RECORDS FOR THIS TASK section start
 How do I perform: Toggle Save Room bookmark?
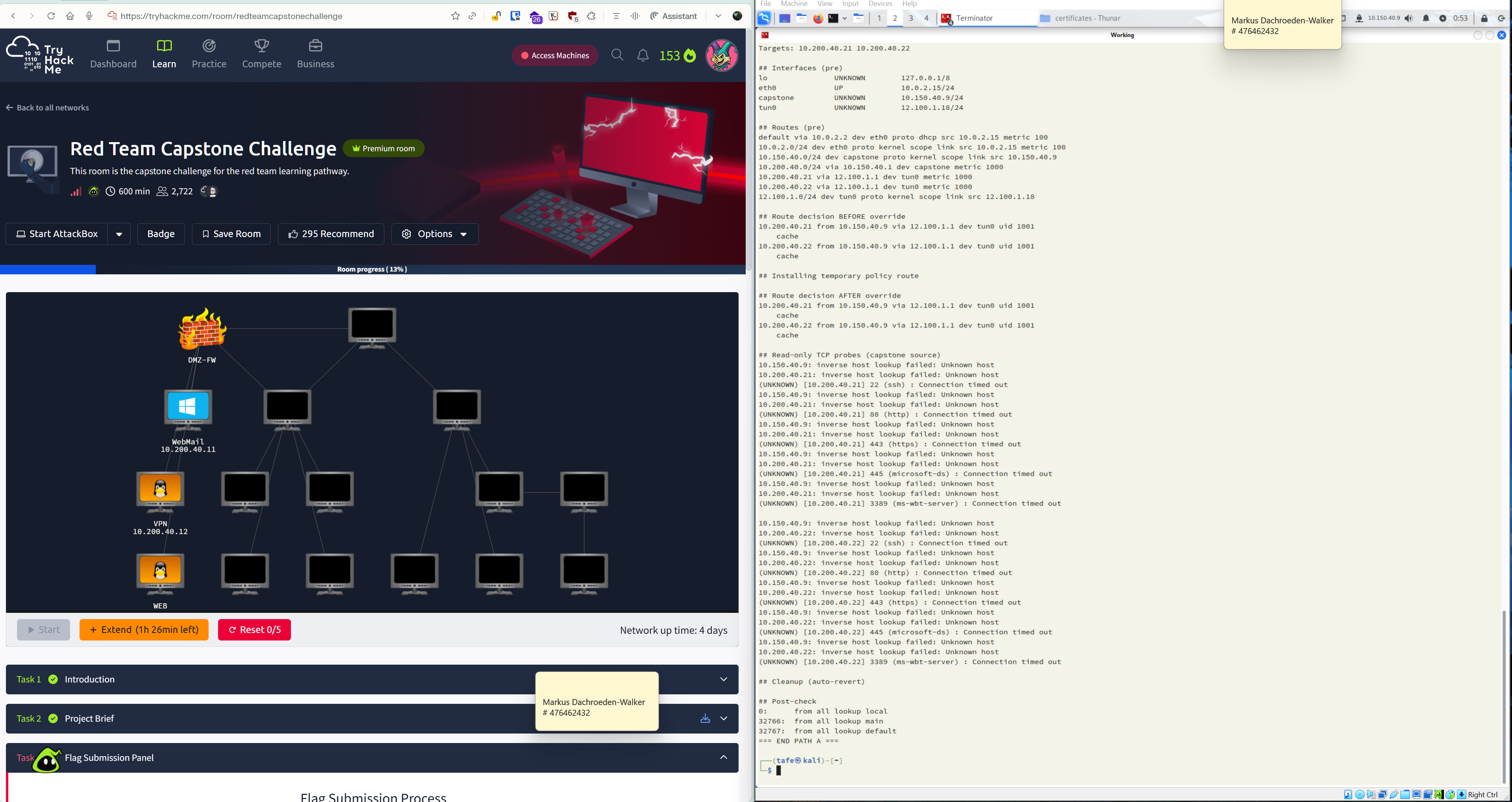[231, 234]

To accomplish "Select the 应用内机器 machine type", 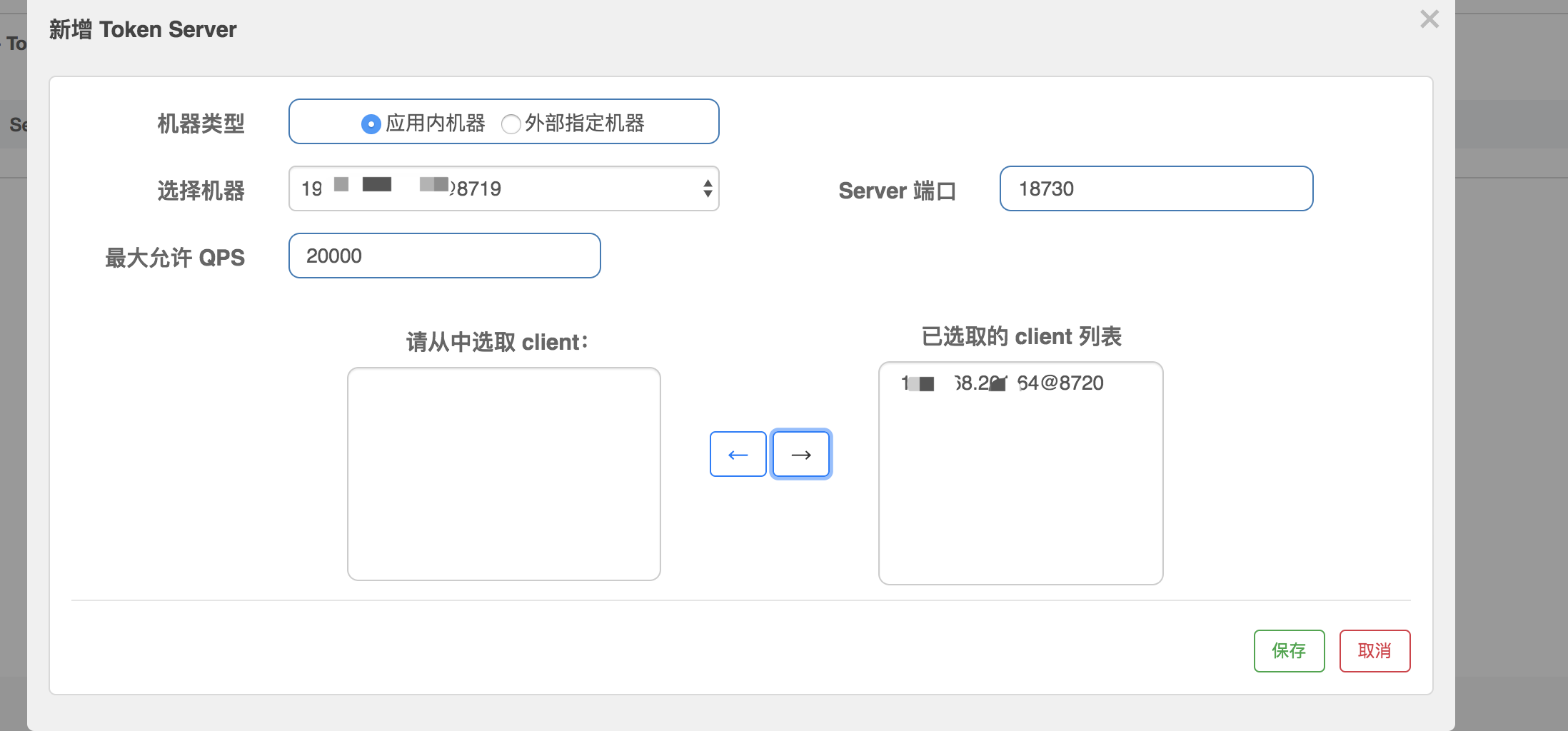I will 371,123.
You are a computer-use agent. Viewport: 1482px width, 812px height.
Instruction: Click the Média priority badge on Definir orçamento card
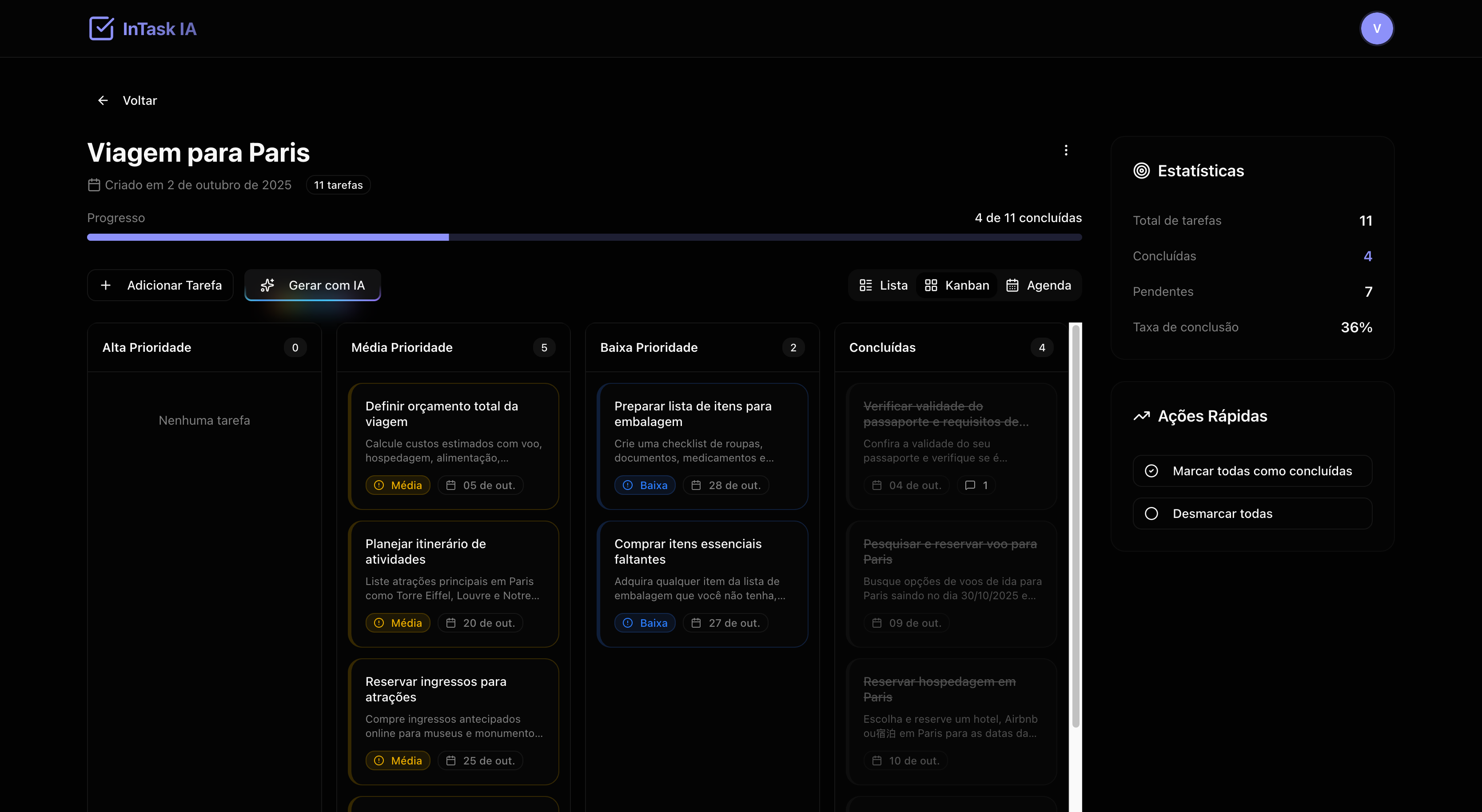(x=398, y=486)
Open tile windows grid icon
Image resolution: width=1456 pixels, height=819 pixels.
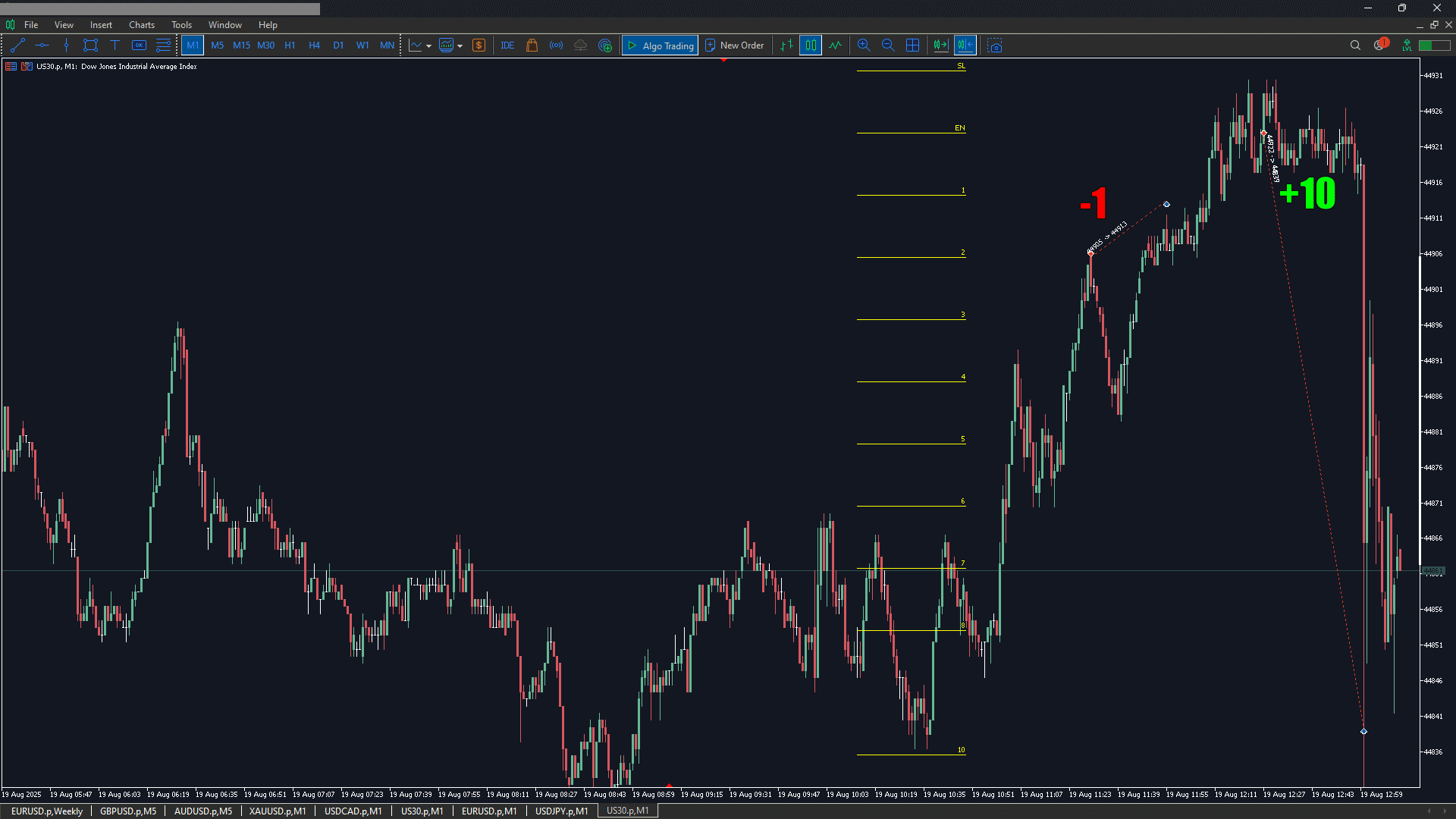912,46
RECORDS FOR THIS TASK section end
### WORK REQUEST
Repeat exactly the lines above, starting at the one that contains "Image resolution: width=1456" and stopping at the last line of the entries, and leave out the pictures.

### ANSWER TO THE PROBLEM
Image resolution: width=1456 pixels, height=819 pixels.
912,46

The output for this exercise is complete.